Your objective: Below are lines of data; restate word for word those running from the line containing "Pertes dans les" to the line containing "Futura-Techno : les", inclusive, and no others.

(Saved entries)
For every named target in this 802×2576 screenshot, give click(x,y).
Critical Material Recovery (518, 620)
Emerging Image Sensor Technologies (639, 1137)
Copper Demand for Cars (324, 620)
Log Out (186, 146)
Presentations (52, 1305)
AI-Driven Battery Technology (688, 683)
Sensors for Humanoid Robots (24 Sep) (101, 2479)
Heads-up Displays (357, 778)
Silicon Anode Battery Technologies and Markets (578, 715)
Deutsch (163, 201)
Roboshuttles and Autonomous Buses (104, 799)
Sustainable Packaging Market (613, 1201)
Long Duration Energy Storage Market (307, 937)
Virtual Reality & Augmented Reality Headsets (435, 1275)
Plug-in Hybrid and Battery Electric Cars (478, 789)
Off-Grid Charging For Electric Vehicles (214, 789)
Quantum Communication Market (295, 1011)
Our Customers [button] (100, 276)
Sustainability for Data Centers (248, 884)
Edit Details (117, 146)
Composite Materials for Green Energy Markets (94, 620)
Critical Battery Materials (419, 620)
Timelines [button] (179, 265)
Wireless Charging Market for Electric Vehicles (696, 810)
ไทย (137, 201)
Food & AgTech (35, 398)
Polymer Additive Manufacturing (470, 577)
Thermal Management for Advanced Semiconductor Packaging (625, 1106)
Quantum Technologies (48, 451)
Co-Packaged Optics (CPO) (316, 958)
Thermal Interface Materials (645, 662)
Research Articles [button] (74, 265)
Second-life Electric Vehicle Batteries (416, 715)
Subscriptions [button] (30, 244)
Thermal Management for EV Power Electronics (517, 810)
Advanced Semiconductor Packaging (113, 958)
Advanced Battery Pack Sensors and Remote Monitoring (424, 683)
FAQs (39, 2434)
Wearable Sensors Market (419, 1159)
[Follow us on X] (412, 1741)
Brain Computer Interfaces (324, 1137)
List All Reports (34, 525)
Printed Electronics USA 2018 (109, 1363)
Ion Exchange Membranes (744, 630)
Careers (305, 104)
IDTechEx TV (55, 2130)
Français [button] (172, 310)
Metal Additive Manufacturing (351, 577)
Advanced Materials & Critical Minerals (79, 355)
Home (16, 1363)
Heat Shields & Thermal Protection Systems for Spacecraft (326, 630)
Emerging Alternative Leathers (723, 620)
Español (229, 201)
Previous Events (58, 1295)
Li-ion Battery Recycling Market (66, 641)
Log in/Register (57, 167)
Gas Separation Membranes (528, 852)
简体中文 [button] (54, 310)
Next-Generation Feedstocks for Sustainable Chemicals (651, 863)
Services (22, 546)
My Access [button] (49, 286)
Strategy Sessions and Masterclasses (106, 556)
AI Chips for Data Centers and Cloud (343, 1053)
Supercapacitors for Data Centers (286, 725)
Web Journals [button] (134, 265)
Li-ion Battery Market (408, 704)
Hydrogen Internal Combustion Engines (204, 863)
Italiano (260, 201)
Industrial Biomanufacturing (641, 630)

==

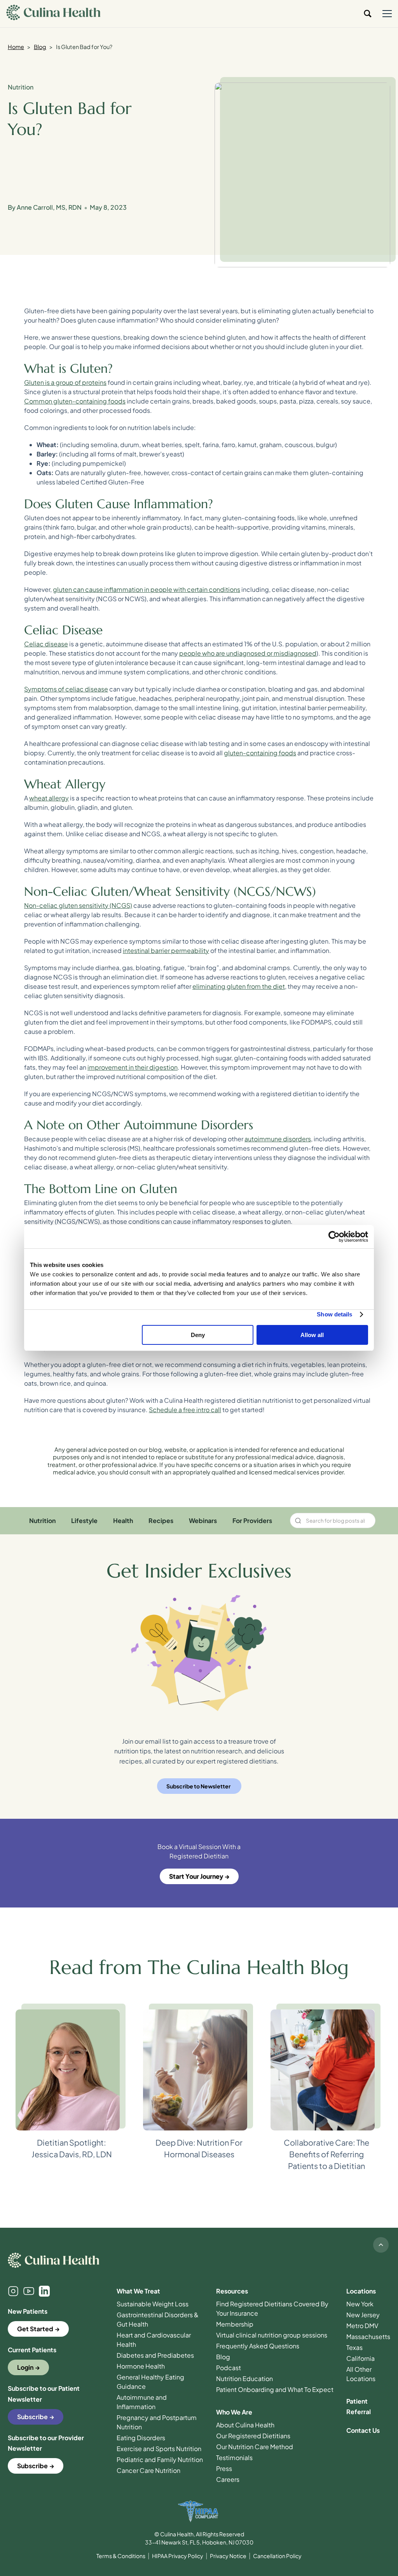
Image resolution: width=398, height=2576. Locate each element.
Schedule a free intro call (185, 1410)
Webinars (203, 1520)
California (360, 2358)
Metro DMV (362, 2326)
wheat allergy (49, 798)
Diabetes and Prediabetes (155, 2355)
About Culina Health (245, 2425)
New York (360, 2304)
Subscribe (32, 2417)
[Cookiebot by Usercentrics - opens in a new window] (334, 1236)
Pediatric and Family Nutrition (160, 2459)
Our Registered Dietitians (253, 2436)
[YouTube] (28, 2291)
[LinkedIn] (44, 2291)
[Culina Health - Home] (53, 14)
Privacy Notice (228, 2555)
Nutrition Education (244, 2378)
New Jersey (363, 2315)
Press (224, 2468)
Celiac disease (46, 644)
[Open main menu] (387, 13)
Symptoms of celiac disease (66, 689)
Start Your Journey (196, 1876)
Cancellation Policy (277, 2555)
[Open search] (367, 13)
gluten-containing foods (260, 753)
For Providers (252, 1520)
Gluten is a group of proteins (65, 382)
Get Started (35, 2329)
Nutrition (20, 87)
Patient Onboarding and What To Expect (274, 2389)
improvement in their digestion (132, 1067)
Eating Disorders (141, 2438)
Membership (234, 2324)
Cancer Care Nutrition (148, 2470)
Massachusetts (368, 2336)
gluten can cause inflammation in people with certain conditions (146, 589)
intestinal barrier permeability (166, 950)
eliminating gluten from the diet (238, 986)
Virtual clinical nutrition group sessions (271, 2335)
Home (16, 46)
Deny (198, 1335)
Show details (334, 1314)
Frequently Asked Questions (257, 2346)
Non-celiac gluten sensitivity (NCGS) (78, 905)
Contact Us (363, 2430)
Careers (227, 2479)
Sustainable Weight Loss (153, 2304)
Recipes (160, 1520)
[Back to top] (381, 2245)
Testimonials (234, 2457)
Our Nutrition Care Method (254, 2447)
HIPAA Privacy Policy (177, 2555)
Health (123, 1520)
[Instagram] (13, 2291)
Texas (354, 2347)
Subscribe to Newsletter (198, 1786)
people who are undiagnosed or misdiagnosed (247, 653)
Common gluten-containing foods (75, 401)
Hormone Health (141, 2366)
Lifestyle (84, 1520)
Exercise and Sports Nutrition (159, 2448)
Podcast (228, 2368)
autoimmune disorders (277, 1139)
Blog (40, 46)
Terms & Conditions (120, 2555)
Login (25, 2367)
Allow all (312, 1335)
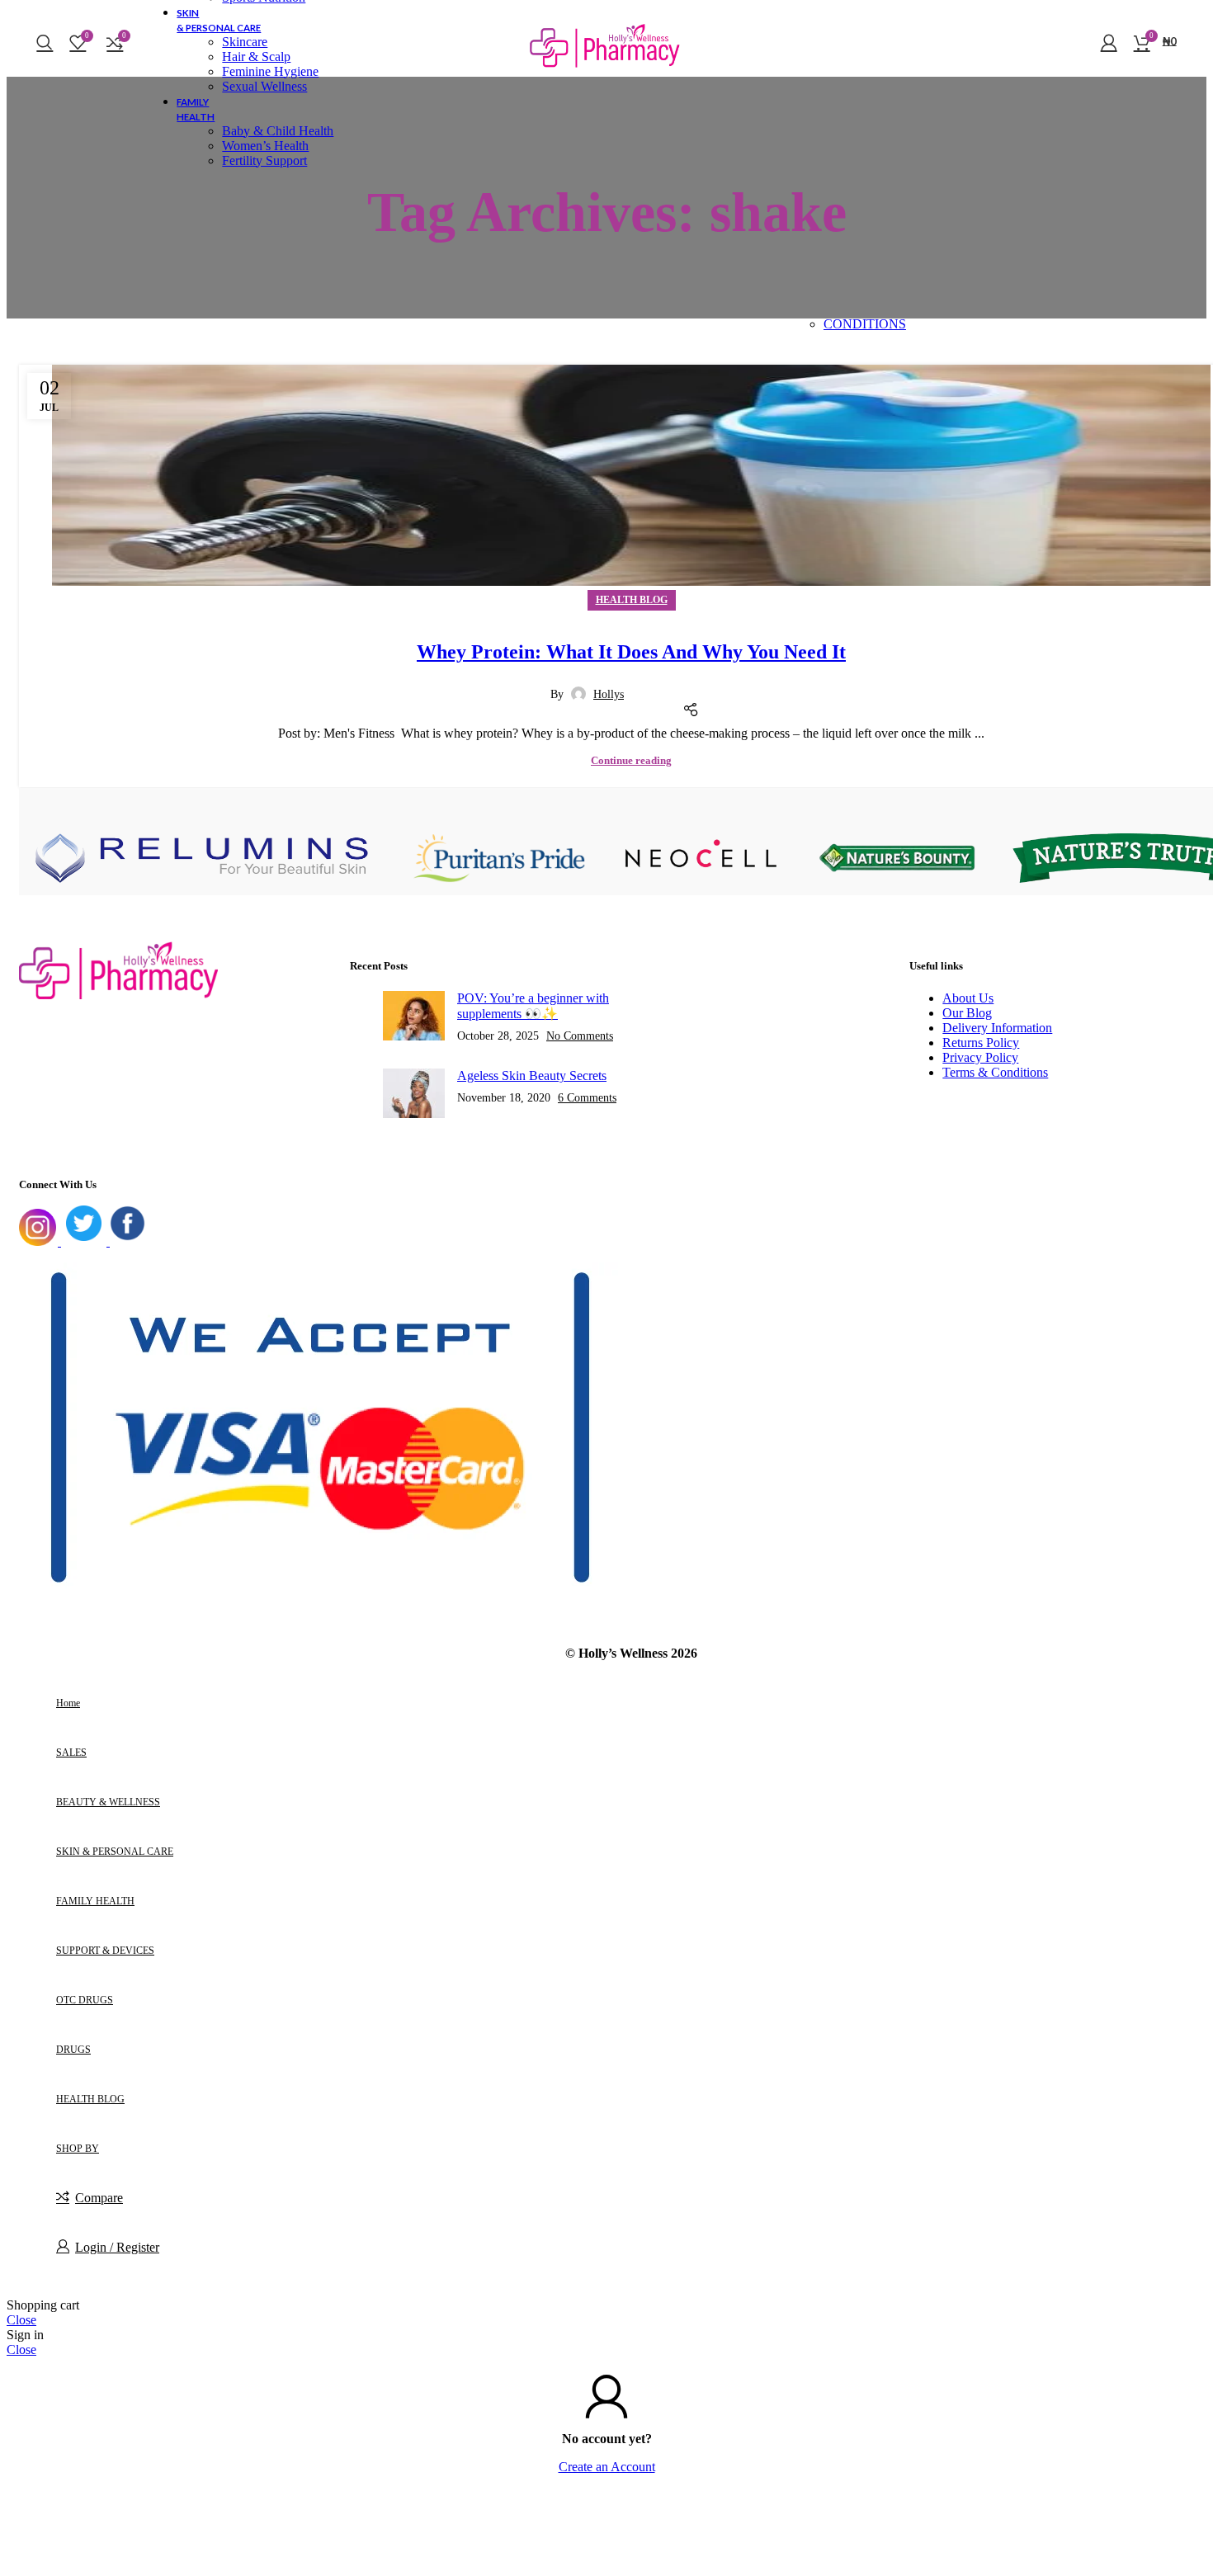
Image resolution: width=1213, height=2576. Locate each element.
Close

...

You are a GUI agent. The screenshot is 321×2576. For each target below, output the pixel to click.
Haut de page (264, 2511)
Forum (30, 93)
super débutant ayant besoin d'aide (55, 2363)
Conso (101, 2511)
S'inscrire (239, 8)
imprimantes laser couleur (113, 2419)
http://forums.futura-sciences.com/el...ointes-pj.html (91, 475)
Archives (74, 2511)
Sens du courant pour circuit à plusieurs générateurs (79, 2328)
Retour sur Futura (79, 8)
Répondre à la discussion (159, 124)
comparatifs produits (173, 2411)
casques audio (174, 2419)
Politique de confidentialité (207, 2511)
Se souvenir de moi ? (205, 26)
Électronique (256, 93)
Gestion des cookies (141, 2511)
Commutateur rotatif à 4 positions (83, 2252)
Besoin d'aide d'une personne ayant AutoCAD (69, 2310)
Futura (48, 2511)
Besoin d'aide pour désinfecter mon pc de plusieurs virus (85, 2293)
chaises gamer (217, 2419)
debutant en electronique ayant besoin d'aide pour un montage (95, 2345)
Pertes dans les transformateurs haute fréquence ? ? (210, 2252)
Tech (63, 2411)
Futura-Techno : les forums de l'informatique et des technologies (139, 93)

Task solution:
Pertes dans les transformateurs haute fréquence ? ? (210, 2252)
Tech (63, 2411)
Futura-Techno : les forums de l'informatique et des technologies (139, 93)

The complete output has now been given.